Access provided by Autonomous University of Puebla. Download chapter PDF
Similar content being viewed by others
Keywords
- Inferior Vena Cava
- Peritoneal Carcinomatosis
- Percutaneous Biopsy
- Desmoplastic Small Round Cell Tumor
- Needle Trajectory
These keywords were added by machine and not by the authors. This process is experimental and the keywords may be updated as the learning algorithm improves.
Background
Disease within the intraperitoneal and retroperitoneal spaces is usually the result of a systemic process or local organ pathology. Primary pathological processes are uncommon and often elude detection in the early stages of disease. Clinical symptoms and signs, when present, are frequently nonspecific.
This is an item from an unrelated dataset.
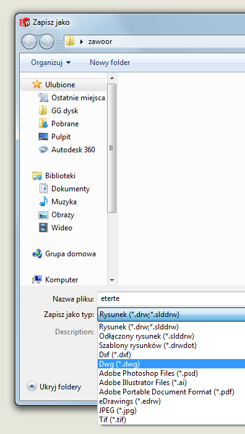Select the GG dysk folder icon

point(43,111)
The detection, characterization, and staging of disease in the soft tissues of the abdominal cavity are almost entirely dependent on cross-sectional imaging.
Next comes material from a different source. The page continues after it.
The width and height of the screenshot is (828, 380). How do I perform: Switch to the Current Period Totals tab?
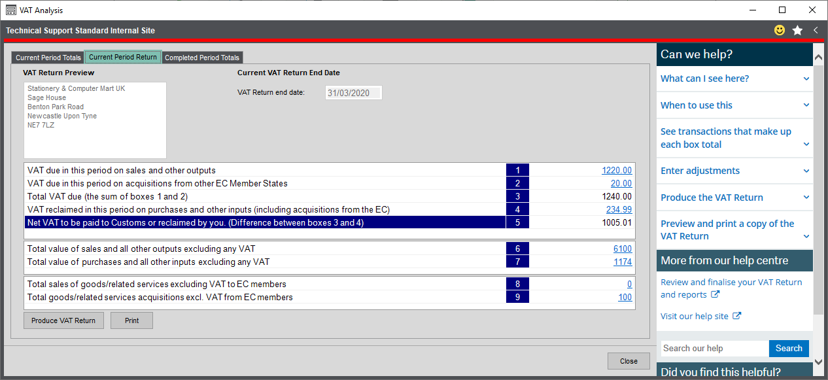click(x=47, y=57)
The intraperitoneal and retroperitoneal spaces, the mesenteries, and peritoneal ligaments are usually not apparent on imaging studies unless distended or outlined by fluid or air. Rapid acquisition times and thin slice collimation available with multidetector computed tomography (MDCT) enable assessment of blood vessels, lymph nodes, and fascial planes within these anatomical spaces. The radiologist’s ability to identify subtle peritoneal disease and distinguish tumor deposits and lymph nodes from adjacent vessels and bowel has been enhanced by the development of picture archiving systems, digitalized image interpretation, and post-processing tools, e.g., multiplanar reformatting.
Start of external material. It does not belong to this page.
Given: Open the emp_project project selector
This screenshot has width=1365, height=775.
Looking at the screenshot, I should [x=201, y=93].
This chapter addresses the percutaneous biopsy of soft tissue masses within the retroperitoneum and the mesenteries of the peritoneal cavity. The discussion begins with a brief overview of the relevant anatomy, the mechanisms by which disease may spread between and within these spaces, and a reminder of the diverse differential diagnoses for a mass lesion in these anatomic regions.
Anatomy
The peritoneal cavity is a potential space between the parietal and visceral peritoneum and comprises the greater and lesser sacs (Fig. 19.1). Within the peritoneal cavity are a number of double-layered folds of peritoneum. These include the small bowel mesentery, the transverse and sigmoid mesocolons, the greater and lesser omentum, and several peritoneal ligaments. The mesentery encloses an organ and connects it to the abdominal wall. An omentum is a multilayered fold of peritoneum that extends from the stomach to adjacent organs. The lesser omentum joins the lesser curve of the stomach and proximal duodenum to the liver. The greater omentum is a 4-layered fold of peritoneum that hangs from the greater curve of the stomach [1].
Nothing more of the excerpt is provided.